Regulation & Real Estate
Risk and return calculation for illiquid assets lacking frequent market prices
Funds invested in real estate, airplanes, yacht or other illiquid investments are often priced though heuristic method on a yearly frequency.
Funds invested in real estate, airplanes, yacht or other illiquid investments are often priced though heuristic method on a yearly frequency. The value of such assets, their risks and prices over the entire year are unknown, unless they are listed..
The PRIIPS regulation (EU) 1286/2014 is finalized since January 2018. As a result, risk and performance of investment products must be me measured and disclosed to investor prior to the transaction.
Background: Problem lies in illiquid assets
Real estate, airplanes, or private equity investments have something in common: They are priced by heuristic methods typically on a yearly frequency.
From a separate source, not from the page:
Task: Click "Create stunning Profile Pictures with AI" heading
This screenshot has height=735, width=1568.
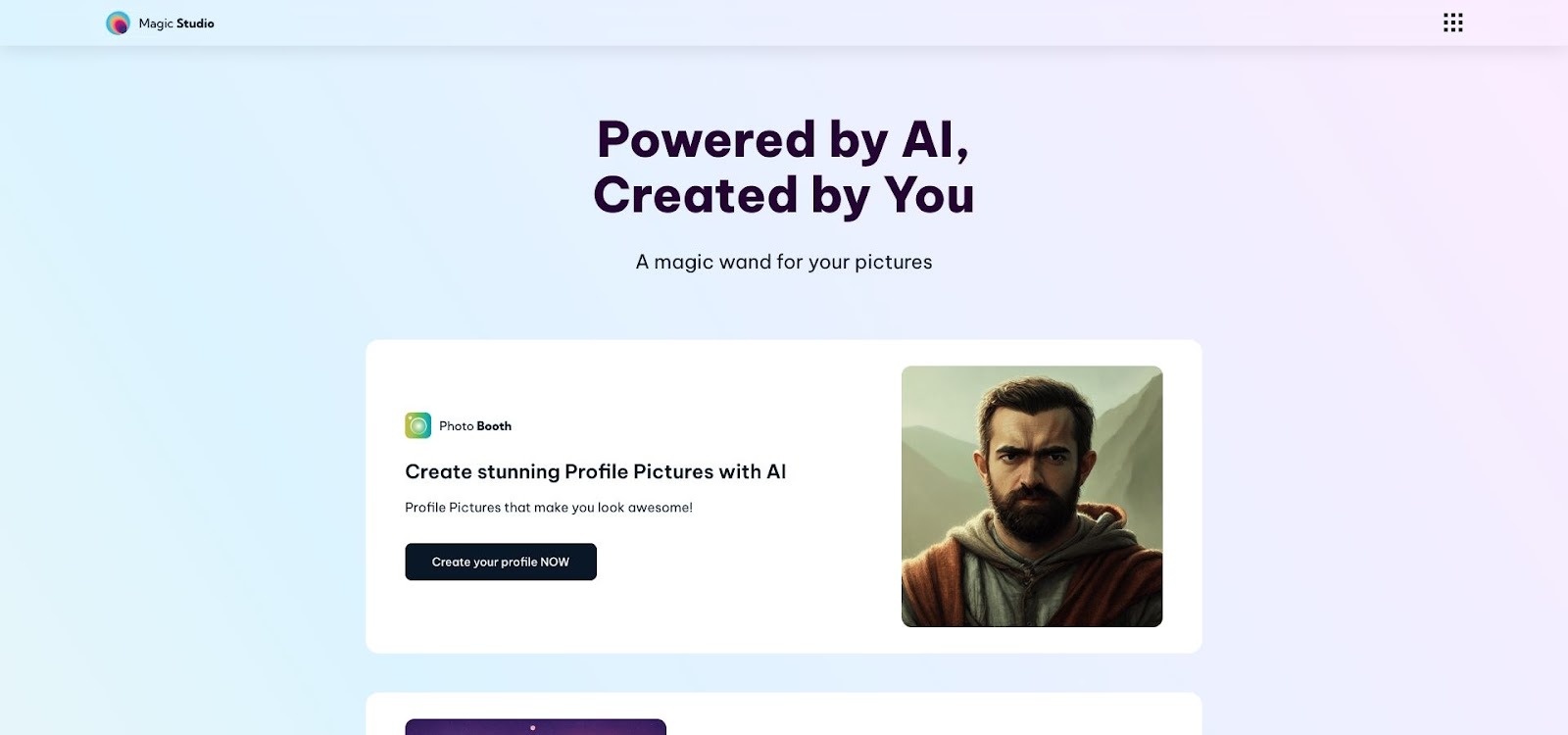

Hence, the value of such assets, their risks and prices are unknown during the year. However, Traditional methods are not able to calculate assets with not at least monthly market prices.
Change – Regulatory demand
Over the last years, there have been several regulatory changes, which affect investment products of illiquid nature. Examples include:
- MaRisk: The Minimum Requirements for Risk Management regulation (effective December 2005), states that positions in a banking book subject to market price risks must be valued at least quarterly. Depending on the type, scope, complexity and risk content of the positions in the banking book, daily, weekly or monthly valuation, determination of results and communication of risks may also be required.
- PRIIPs: The PRIIP Regulation (effective January 2018) requires a key information document for packaged retail and insurance-based investment products. This document demands the calculation of a market risk measure for each product within its scope, as well as performance analysis.
- MiFID II: According to the new regime of the MiFID II Directive (effective January 2018), sellers of financial instruments (issuers) must determine for which customers their financial instrument (definition of the target market). This classification is also based on the exact calculation of the individual financial instrument’s risk.
- FIDLEG: The Financial Services Act (planned effectiveness January 2019) needs a Basic Information Sheet (BIB) is to be issued for all financial instruments offered to private customers. The BIB should enable a well-founded investment decision and a real comparison of different financial instruments in a simple and understandable way.
AAAccell has developed a system based on modern, cutting-edge quantification and AI to solve the low-frequency or illiquid asset valuations in a regulatory compliant way. AAAccell is pooling worldwide data on asset classes, market instruments and a wide variety of economic data. Our methodology was built on derivatives and combinations of tree-based machine learning as well as differential evolution optimization, using hundreds of risk factors. The reporting is generated for price volatility, value-at-risk or expected shortfall.
The RegTech solution consists of replicating a substitute model. The model provides a time series with at least monthly data points and supports the user in the target value as well as the entry of specific modeling parameters. We use advanced Machine Learning algorithms to create the reproduction of a vast data bank we created. Depending on the availability of empirical data, a target value estimation is carried out in advance, on which we simulate additional stress scenarios. The time series obtained can be used in equal measure to meet the regulatory requirements, for example, to comply with PRIIPs.
With our RegTech solution, we have successfully helped dozens of clients across the DACH region. This includes pension funds and asset managers.